A magnetic field has a magnitude of 0.078 \(\mathrm{T}\) and is uniform over a circular surface whose radius is 0.10 \(\mathrm{m}\) . The field is oriented at an angle of \(\phi=25^{\circ}\) with respect to the normal to the surface. What is the magnetic flux through the surface?

Short Answer

Expert verified
The magnetic flux through the surface is approximately 0.00222 T⋅m².

Step by step solution

01

Understand the Formula for Magnetic Flux

Magnetic flux \( \Phi \) is given by the formula \( \Phi = B \cdot A \cdot \cos \phi \), where \( B \) is the magnetic field, \( A \) is the area of the surface, and \( \phi \) is the angle between the magnetic field and the normal to the surface.
02

Calculate the Area of the Circular Surface

The area \( A \) of a circle is given by \( A = \pi r^2 \). Here, \( r = 0.10 \, \mathrm{m} \).

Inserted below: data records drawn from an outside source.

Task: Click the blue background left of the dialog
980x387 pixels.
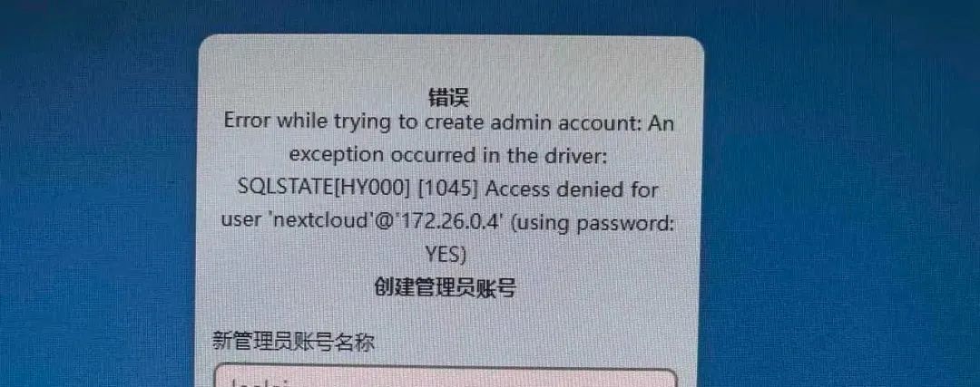Action: pos(99,206)
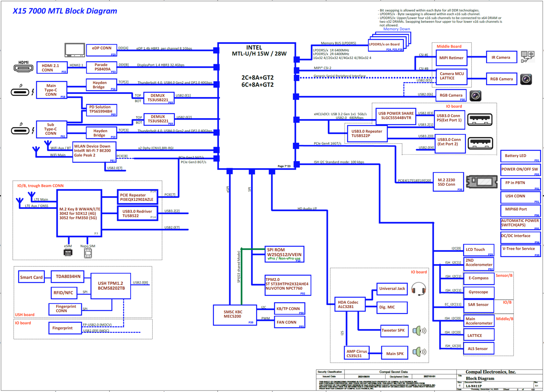Select the INTEL MTL-U/H processor block
The width and height of the screenshot is (544, 392).
pos(257,106)
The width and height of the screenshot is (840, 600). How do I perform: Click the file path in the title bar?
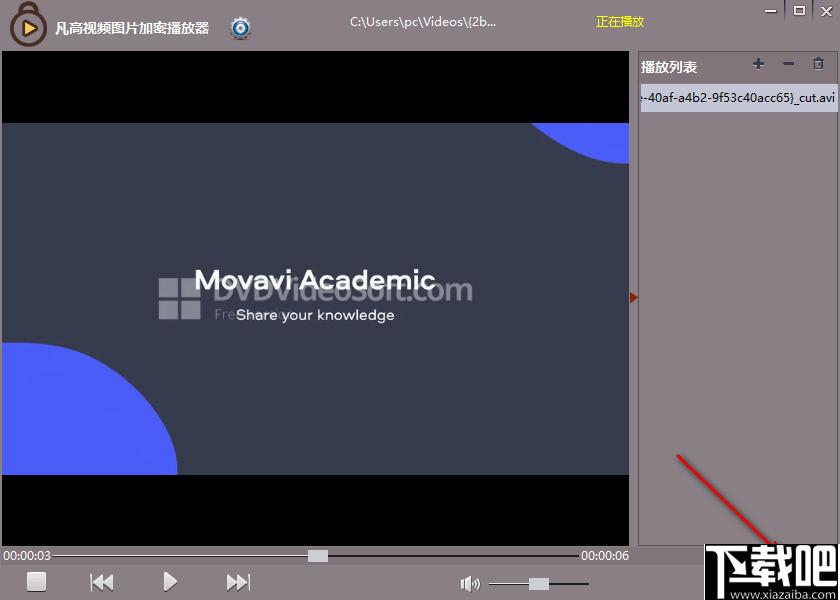tap(423, 22)
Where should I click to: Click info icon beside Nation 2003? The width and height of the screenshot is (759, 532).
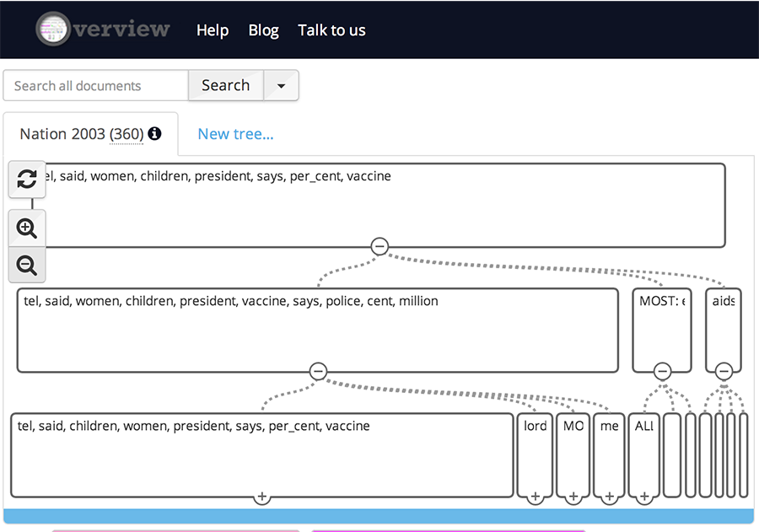click(154, 134)
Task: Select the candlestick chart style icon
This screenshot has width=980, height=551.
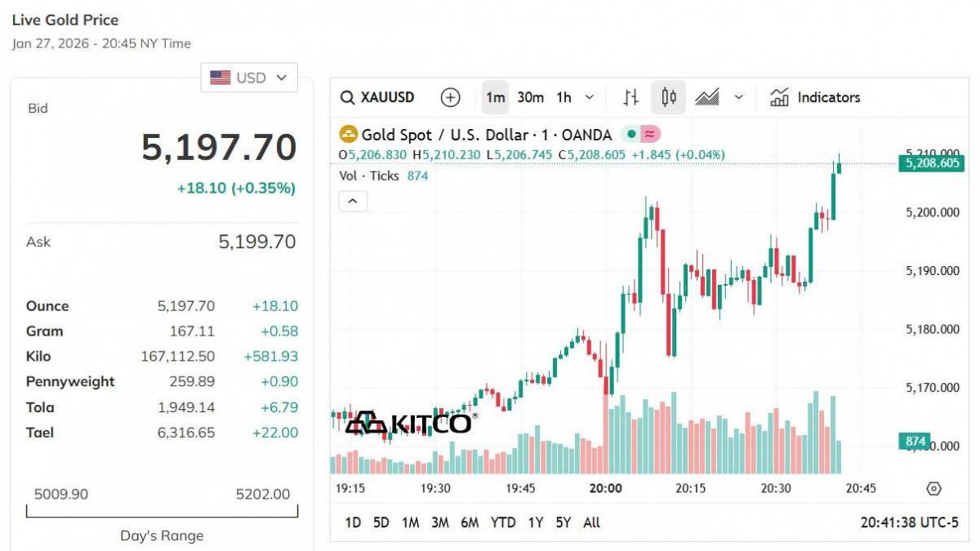Action: click(x=669, y=98)
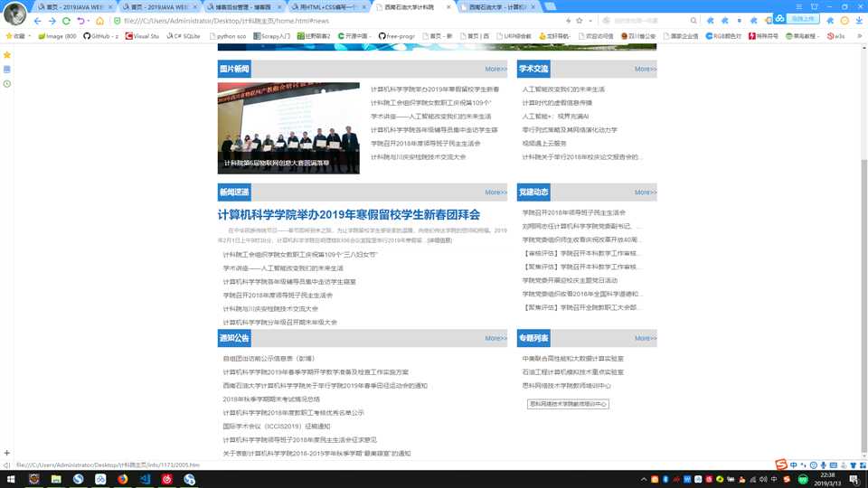
Task: Click More>> in the 学术交流 section
Action: click(645, 69)
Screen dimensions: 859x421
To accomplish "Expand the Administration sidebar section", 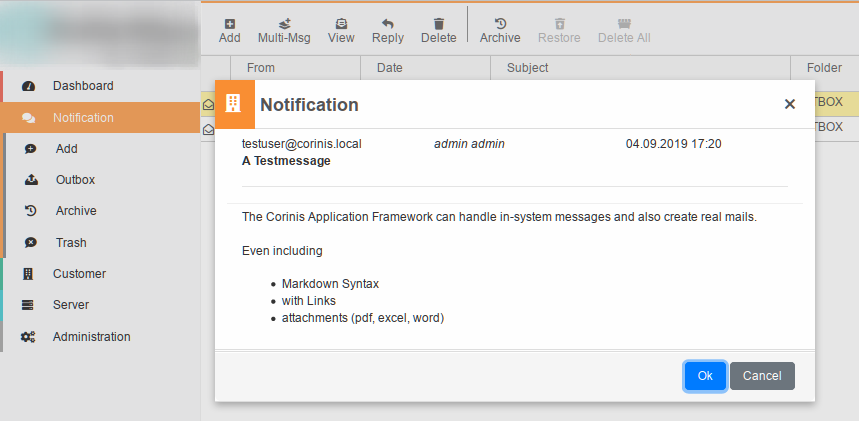I will pos(91,337).
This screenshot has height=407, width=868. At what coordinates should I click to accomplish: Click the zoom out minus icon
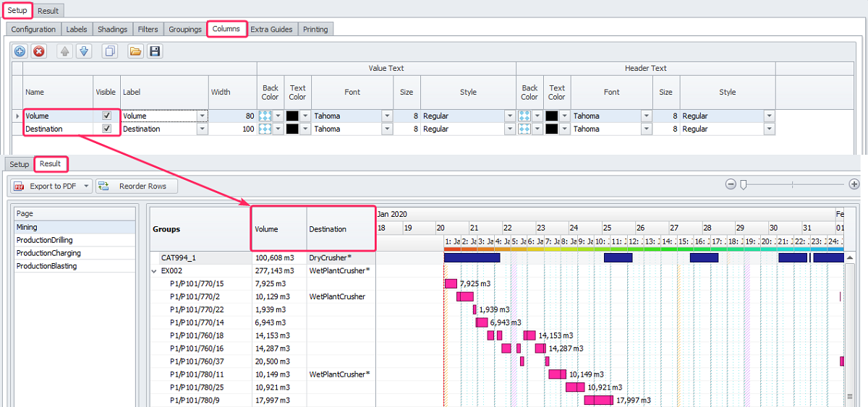[x=731, y=184]
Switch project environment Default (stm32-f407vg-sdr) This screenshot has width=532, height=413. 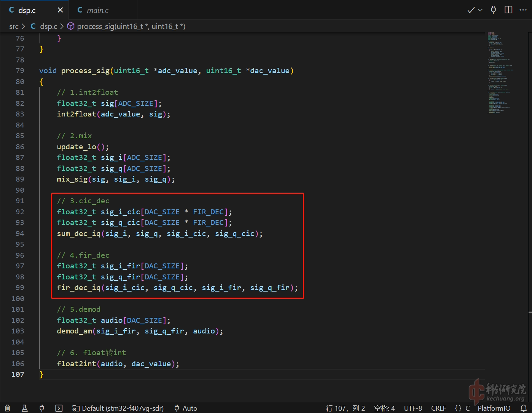(118, 408)
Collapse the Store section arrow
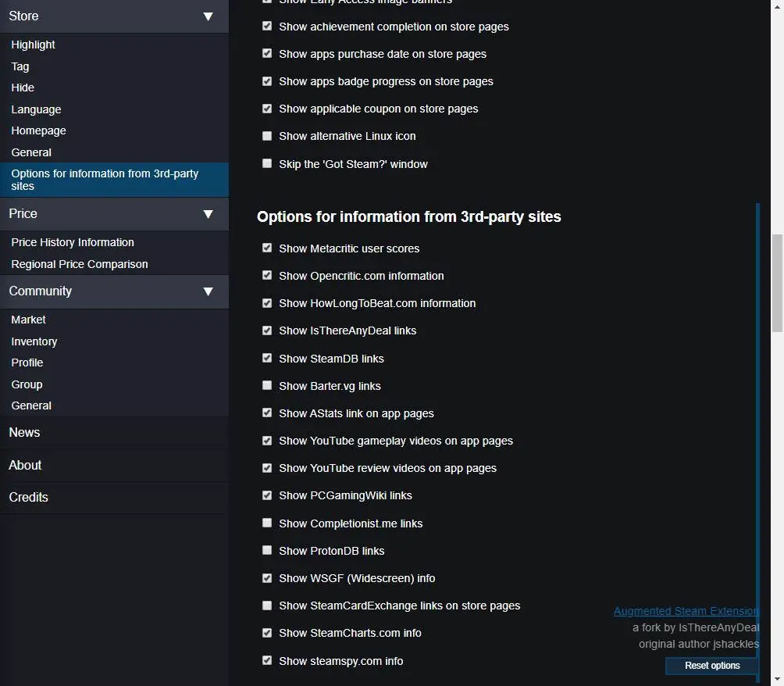Screen dimensions: 784x686 tap(208, 16)
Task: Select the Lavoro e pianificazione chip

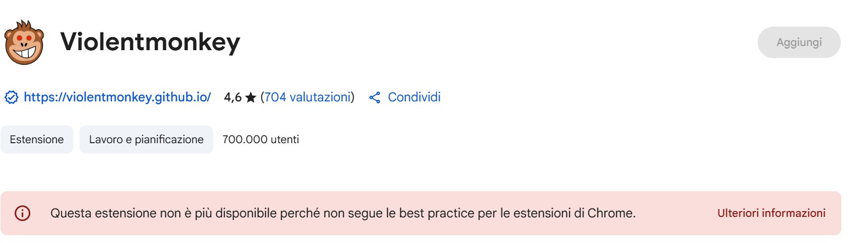Action: 146,140
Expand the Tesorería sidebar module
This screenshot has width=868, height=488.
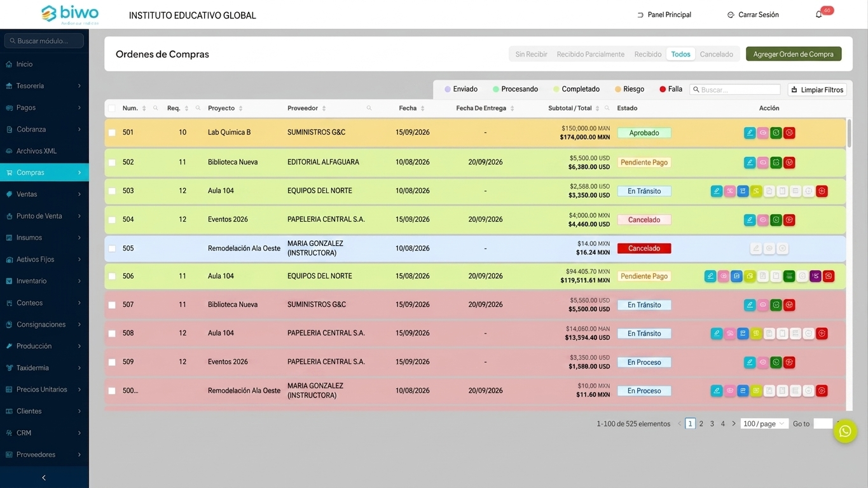click(44, 86)
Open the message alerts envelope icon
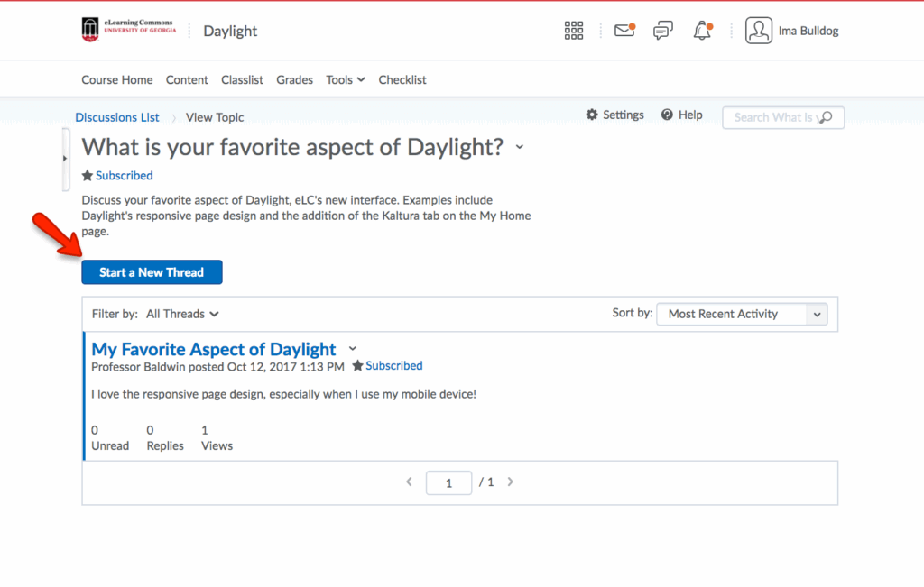 click(x=624, y=31)
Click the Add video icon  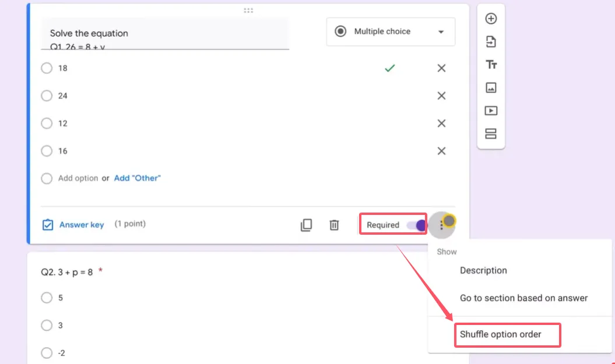click(x=491, y=111)
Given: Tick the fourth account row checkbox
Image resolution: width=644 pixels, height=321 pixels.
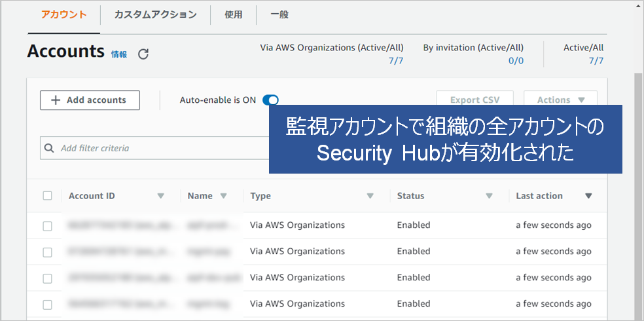Looking at the screenshot, I should coord(47,305).
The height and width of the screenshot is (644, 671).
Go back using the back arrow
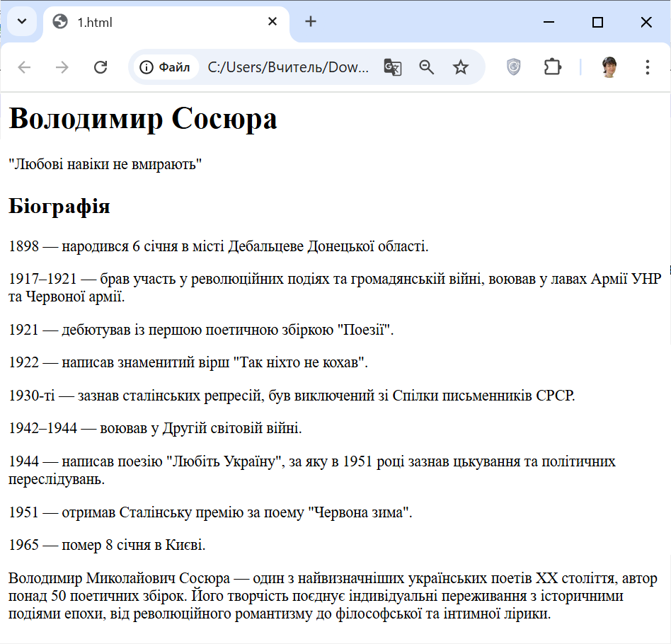tap(25, 67)
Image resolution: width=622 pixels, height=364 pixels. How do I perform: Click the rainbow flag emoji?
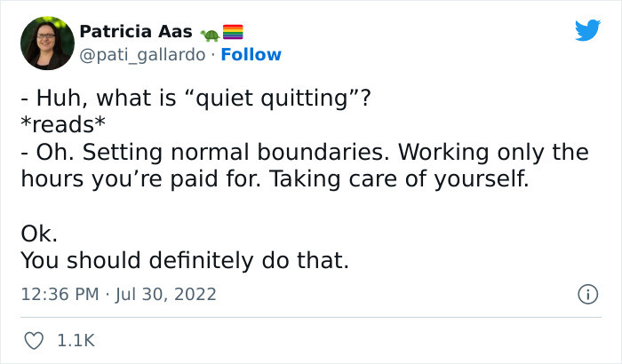pyautogui.click(x=233, y=33)
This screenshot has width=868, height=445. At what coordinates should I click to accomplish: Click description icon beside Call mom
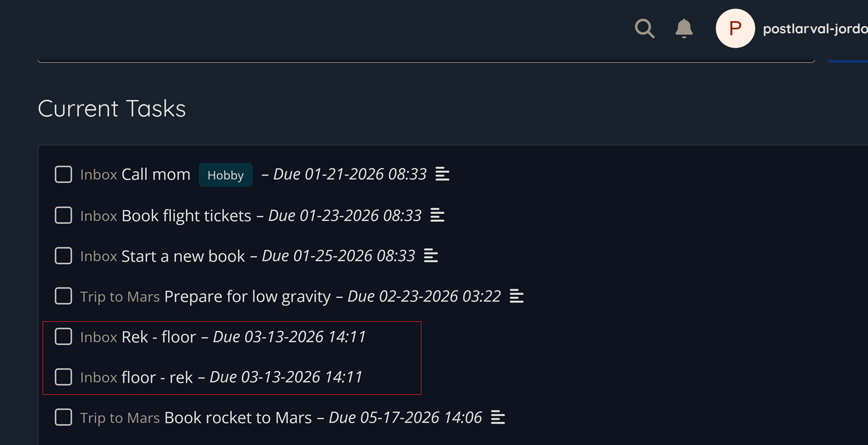click(x=442, y=175)
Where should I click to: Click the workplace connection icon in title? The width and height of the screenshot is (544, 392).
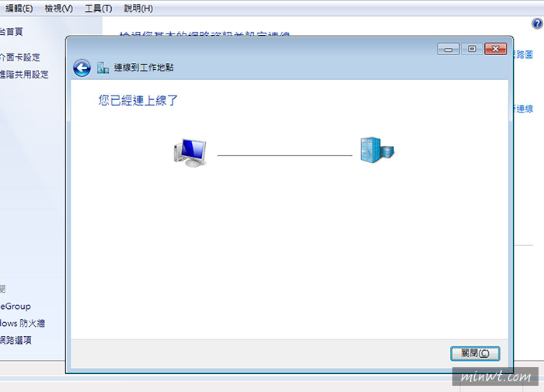[103, 68]
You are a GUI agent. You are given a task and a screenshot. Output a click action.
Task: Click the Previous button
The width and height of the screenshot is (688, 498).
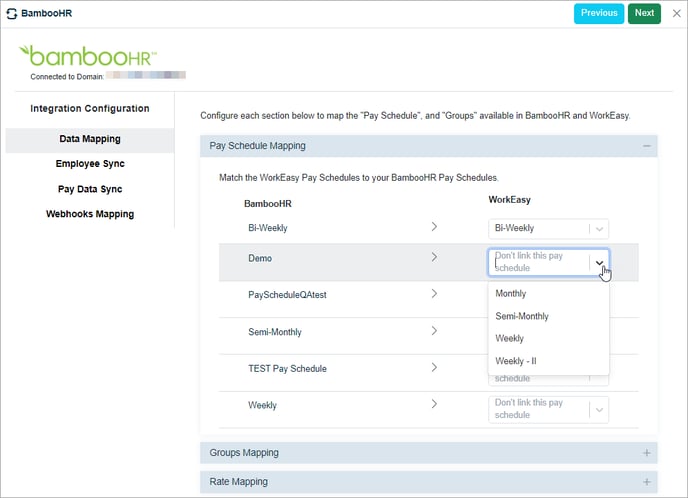click(599, 13)
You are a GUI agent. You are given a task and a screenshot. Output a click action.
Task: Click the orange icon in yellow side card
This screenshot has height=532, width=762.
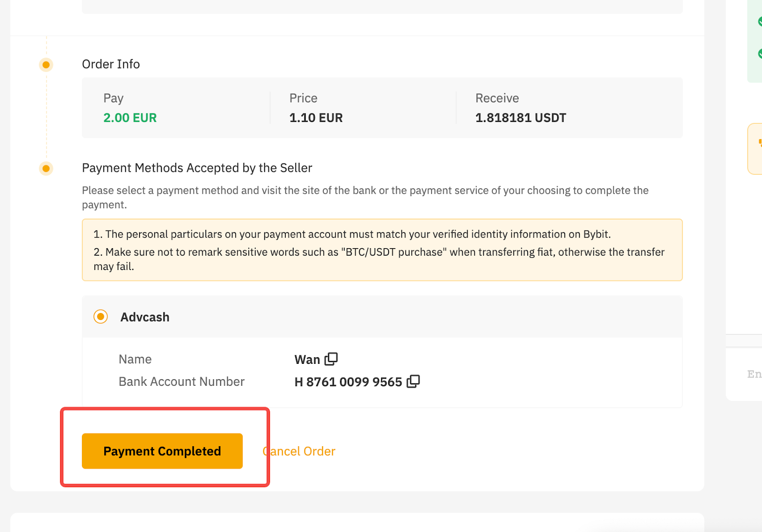pos(759,143)
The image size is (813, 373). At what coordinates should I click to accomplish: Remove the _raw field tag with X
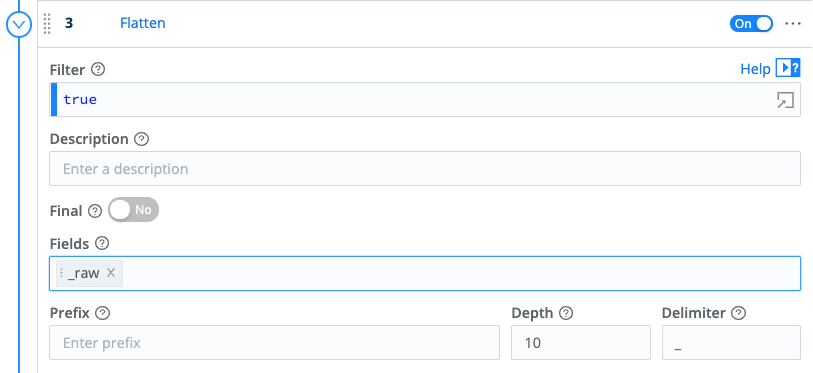(110, 273)
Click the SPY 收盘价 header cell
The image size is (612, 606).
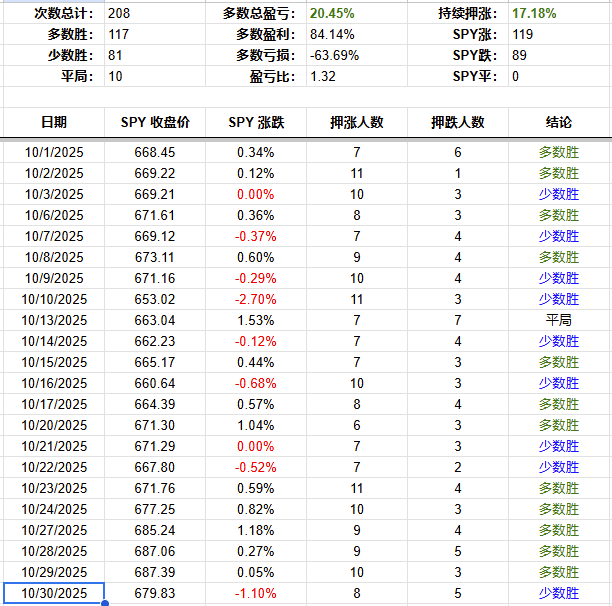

Thus, \( A = \pi (0.10)^2 = 0.0314 \, \mathrm{m}^2 \).
03

Compute Magnetic Flux with Given Values

Substitute \( B = 0.078 \, \mathrm{T} \), \( A = 0.0314 \, \mathrm{m}^2 \), and \( \phi = 25^{\circ} \) into the formula for magnetic flux: \[ \Phi = 0.078 \times 0.0314 \times \cos(25^{\circ}) \].
04

Calculate \( \cos(25^{\circ}) \)

Using a calculator, find \( \cos(25^{\circ}) \approx 0.9063 \).
05

Final Calculation of Magnetic Flux

Now compute \( \Phi = 0.078 \times 0.0314 \times 0.9063 = 0.00222 \, \mathrm{T \cdot m^2} \).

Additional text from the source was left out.